Wesley Stace's engrossing second novel tells the story of two boys called George Fisher, one of whom is not a boy but a "boy", the name ventriloquists are said to prefer for their inanimate assistants. "Gorgeous, Garrulous George" – he takes the narrative reins for a good half of Stace's story – is the gift of Echo Endor, Thirties ventriloquism's brightest star, to her son Joe. Before long, having each passed up Joe's long-suffering wife in favour of a love altogether more esoteric, man and dummy go off to war, where they win brief and riotous acclaim as part of Ensa before a bomb ends their partnership.
Some years on, in the 1970s, 11-year-old George Fisher is packed off to a chilly boarding school with the ironical name of Upside. Brought up in a theatrical family, educated and indulged by his actress mother, a pair of aunts and his grandmother Evie – once Echo Endor, star ventriloquiste – George gets a book on voice-throwing and a set of diaries bequeathed by his grandfather Joe, and soon finds the antiquated rigours of school life paling in comparison with the secrets lurking in his family's past.

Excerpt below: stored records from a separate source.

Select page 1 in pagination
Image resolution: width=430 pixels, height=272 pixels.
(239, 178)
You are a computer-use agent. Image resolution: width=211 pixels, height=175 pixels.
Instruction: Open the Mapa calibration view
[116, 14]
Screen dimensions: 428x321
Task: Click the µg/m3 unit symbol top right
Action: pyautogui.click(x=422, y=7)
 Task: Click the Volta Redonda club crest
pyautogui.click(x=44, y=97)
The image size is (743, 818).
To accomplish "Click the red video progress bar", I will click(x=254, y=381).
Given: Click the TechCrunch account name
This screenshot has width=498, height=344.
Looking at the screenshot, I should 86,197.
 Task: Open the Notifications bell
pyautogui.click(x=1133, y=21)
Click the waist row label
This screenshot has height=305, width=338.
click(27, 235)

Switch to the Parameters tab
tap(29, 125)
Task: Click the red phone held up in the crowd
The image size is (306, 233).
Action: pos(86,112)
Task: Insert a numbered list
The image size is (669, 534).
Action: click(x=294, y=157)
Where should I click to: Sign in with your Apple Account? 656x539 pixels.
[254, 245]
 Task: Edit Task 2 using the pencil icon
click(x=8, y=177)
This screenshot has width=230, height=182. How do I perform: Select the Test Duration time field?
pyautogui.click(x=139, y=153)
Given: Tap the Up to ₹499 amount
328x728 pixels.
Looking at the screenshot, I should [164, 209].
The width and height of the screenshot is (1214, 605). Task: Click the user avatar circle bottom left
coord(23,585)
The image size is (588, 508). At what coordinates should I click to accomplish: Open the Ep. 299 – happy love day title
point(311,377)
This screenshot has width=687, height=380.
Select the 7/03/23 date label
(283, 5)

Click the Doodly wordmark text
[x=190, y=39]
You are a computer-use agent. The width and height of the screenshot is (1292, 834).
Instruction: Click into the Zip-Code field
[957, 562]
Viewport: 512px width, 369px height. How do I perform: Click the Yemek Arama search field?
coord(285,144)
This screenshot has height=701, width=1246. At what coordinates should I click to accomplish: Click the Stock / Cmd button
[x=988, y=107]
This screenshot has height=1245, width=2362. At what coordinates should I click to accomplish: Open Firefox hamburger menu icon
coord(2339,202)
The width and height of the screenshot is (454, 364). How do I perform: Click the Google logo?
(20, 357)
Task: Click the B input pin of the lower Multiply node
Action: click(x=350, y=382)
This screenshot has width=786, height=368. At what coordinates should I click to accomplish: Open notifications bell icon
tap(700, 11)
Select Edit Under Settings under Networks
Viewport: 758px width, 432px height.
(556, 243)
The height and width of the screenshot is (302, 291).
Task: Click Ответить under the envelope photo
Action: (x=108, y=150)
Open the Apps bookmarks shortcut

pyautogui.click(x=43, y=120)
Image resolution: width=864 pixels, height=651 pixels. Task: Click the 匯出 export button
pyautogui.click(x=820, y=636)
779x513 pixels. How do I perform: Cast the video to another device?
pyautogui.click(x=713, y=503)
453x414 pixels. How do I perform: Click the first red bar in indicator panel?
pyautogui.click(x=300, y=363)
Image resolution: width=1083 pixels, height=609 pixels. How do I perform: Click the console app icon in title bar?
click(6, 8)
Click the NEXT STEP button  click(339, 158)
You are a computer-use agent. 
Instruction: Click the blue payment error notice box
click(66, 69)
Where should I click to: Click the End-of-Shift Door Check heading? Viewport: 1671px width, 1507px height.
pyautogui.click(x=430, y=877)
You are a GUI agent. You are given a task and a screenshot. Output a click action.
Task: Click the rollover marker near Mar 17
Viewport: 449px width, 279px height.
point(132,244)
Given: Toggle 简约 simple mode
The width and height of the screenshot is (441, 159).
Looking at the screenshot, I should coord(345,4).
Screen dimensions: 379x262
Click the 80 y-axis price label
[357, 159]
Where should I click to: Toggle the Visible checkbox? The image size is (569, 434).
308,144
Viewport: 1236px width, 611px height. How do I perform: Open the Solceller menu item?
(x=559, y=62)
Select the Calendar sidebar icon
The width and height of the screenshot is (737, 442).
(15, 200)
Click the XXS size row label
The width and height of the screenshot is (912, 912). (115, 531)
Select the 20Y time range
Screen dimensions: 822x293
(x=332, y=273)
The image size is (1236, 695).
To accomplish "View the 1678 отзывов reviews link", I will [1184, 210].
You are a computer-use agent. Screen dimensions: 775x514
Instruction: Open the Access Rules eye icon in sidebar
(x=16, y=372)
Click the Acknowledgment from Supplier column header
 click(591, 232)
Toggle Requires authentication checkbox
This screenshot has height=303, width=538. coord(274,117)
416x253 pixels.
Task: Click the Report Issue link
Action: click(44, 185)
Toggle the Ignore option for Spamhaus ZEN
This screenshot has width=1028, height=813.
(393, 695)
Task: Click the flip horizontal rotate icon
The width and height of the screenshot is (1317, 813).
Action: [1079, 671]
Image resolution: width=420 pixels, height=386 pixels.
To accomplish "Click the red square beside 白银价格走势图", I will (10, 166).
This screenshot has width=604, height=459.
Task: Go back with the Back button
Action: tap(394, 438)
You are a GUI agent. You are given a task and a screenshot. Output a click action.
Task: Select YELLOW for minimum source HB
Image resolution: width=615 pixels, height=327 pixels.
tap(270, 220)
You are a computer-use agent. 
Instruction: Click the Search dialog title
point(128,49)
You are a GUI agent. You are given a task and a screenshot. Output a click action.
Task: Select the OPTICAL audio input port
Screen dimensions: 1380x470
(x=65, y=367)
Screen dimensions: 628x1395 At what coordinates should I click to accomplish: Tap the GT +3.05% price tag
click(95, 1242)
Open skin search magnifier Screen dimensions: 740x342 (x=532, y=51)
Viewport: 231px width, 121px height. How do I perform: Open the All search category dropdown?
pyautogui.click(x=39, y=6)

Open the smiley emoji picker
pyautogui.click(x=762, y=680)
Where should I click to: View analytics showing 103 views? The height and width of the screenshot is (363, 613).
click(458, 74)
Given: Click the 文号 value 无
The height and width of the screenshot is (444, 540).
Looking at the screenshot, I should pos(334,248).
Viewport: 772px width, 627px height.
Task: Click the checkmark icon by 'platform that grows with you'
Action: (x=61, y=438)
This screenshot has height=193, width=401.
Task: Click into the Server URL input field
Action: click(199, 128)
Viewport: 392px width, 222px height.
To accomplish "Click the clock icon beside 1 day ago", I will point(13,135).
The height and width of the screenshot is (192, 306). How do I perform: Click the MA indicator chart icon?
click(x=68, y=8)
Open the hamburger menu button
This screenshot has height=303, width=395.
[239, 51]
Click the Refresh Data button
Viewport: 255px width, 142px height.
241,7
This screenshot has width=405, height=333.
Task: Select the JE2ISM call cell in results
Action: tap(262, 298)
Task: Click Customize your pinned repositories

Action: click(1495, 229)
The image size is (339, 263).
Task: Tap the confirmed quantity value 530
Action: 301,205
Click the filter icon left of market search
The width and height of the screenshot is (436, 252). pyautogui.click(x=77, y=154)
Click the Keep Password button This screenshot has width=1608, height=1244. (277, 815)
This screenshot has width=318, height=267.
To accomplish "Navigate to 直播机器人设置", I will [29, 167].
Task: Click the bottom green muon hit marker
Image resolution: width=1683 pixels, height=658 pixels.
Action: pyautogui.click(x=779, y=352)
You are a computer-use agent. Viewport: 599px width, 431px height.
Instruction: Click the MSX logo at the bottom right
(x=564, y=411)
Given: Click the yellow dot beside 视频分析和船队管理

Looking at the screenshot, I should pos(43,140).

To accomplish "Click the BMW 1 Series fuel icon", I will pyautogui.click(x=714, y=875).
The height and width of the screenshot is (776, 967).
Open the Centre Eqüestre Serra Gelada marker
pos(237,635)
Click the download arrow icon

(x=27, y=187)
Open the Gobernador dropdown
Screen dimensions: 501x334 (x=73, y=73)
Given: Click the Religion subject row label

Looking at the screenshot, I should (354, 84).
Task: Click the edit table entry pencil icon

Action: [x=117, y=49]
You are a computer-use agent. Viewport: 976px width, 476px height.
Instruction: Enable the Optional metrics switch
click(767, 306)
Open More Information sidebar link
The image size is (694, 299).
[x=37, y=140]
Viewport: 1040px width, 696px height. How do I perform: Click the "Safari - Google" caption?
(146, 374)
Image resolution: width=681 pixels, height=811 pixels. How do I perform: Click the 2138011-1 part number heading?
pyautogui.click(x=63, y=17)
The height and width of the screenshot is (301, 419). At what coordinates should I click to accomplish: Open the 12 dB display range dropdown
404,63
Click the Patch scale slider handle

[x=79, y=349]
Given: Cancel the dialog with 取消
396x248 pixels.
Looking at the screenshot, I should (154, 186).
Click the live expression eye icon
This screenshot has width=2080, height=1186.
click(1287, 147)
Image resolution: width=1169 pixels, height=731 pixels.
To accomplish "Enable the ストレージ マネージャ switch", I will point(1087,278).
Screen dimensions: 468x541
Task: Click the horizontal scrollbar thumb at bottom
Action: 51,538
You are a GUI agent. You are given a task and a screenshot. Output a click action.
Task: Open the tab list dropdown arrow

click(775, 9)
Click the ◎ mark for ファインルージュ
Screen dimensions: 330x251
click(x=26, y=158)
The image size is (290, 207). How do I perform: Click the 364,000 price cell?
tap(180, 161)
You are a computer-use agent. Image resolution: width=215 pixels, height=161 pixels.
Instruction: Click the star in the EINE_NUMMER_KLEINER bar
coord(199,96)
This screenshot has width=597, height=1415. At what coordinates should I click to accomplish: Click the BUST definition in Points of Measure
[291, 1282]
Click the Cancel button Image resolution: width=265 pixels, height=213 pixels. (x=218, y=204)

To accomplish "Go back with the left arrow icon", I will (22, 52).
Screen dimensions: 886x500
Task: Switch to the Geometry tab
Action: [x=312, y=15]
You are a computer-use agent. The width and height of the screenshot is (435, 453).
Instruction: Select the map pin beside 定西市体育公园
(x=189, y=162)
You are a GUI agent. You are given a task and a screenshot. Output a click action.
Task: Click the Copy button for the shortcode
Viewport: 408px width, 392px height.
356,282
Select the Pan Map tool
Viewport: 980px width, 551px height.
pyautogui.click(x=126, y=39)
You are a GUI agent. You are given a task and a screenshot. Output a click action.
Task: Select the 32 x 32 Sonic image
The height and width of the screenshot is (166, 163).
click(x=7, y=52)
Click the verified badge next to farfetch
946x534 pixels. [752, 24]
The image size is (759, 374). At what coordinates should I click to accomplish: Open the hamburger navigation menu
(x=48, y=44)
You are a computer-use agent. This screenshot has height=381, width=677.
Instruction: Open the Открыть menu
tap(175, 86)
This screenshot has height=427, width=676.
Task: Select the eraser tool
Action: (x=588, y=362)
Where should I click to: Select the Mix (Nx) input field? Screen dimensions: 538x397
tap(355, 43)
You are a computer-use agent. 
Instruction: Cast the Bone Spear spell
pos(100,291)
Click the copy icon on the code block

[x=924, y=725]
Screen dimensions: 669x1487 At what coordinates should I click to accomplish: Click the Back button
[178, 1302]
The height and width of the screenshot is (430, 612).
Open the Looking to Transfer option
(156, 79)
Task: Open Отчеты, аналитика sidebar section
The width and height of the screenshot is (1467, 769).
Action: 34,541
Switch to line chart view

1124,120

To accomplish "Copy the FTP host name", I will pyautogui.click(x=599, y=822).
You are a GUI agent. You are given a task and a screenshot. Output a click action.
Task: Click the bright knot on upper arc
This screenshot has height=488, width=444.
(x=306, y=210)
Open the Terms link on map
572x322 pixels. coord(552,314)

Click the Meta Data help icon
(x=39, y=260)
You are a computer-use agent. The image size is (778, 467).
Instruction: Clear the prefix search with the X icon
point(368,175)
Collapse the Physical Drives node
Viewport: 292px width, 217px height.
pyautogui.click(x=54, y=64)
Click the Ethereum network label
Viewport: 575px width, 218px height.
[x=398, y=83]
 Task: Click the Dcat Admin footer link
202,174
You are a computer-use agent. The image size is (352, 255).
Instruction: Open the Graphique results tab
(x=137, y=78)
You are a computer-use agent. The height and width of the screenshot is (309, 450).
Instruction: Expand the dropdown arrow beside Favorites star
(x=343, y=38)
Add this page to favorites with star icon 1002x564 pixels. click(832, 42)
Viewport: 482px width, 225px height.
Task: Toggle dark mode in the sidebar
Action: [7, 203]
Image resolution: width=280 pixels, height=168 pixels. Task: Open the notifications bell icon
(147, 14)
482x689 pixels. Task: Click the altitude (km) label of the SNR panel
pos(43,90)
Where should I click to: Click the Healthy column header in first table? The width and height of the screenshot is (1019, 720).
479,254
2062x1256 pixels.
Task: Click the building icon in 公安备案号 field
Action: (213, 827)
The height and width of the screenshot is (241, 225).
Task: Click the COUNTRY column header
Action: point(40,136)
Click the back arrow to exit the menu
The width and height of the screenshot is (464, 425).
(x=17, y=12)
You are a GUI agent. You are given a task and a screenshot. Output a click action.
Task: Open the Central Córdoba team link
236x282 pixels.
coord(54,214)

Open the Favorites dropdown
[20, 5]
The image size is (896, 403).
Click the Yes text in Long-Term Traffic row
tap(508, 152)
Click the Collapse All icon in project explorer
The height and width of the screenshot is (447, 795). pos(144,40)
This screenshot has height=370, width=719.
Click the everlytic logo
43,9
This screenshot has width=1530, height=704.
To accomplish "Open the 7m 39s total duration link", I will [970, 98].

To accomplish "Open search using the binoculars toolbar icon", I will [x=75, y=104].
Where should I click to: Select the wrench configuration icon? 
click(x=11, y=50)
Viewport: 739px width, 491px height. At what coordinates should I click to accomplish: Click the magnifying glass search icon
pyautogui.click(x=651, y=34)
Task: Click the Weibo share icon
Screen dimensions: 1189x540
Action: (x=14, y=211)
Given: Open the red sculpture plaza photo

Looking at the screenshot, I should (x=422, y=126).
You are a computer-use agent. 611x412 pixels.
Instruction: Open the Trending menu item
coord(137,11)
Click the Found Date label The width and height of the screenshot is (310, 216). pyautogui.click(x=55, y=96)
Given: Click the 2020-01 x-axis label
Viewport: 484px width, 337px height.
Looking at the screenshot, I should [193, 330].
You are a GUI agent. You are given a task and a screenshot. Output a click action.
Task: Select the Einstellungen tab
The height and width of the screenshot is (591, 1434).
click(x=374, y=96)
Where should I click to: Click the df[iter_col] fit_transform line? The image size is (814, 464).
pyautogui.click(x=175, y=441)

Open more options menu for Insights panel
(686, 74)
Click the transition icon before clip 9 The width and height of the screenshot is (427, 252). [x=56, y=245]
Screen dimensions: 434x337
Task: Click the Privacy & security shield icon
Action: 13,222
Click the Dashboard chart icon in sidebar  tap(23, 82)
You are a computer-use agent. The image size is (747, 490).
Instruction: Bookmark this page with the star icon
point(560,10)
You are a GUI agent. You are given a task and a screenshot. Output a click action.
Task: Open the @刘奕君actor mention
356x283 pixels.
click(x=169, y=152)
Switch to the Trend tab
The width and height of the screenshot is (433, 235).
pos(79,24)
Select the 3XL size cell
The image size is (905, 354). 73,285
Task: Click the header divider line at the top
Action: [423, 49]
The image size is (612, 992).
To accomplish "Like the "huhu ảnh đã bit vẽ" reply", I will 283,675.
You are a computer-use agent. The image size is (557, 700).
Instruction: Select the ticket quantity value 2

Stace deftly sketches the arcana of ventriloquism, the palely intimidating atmosphere of a provincial prep school and the chaotic backstage atmosphere of the Fisher family at the same time as cracking the whip over a compelling detective plot. As in his first novel, the luxurious mock-Dickensian melodrama Misfortune, he combines an old-fashioned delight in story and narrative texture with a psychologically acute modern sensibility. By George is as alert to the inward peculiarities of its characters and their chosen art as it is to the scripting of its drama – crucially, as it turns out, since such acuity enables the book to rise above an overcompressed and implausible final reel. George and his namesake are anything but wooden, and they should make deserved converts for a writer well worth watching.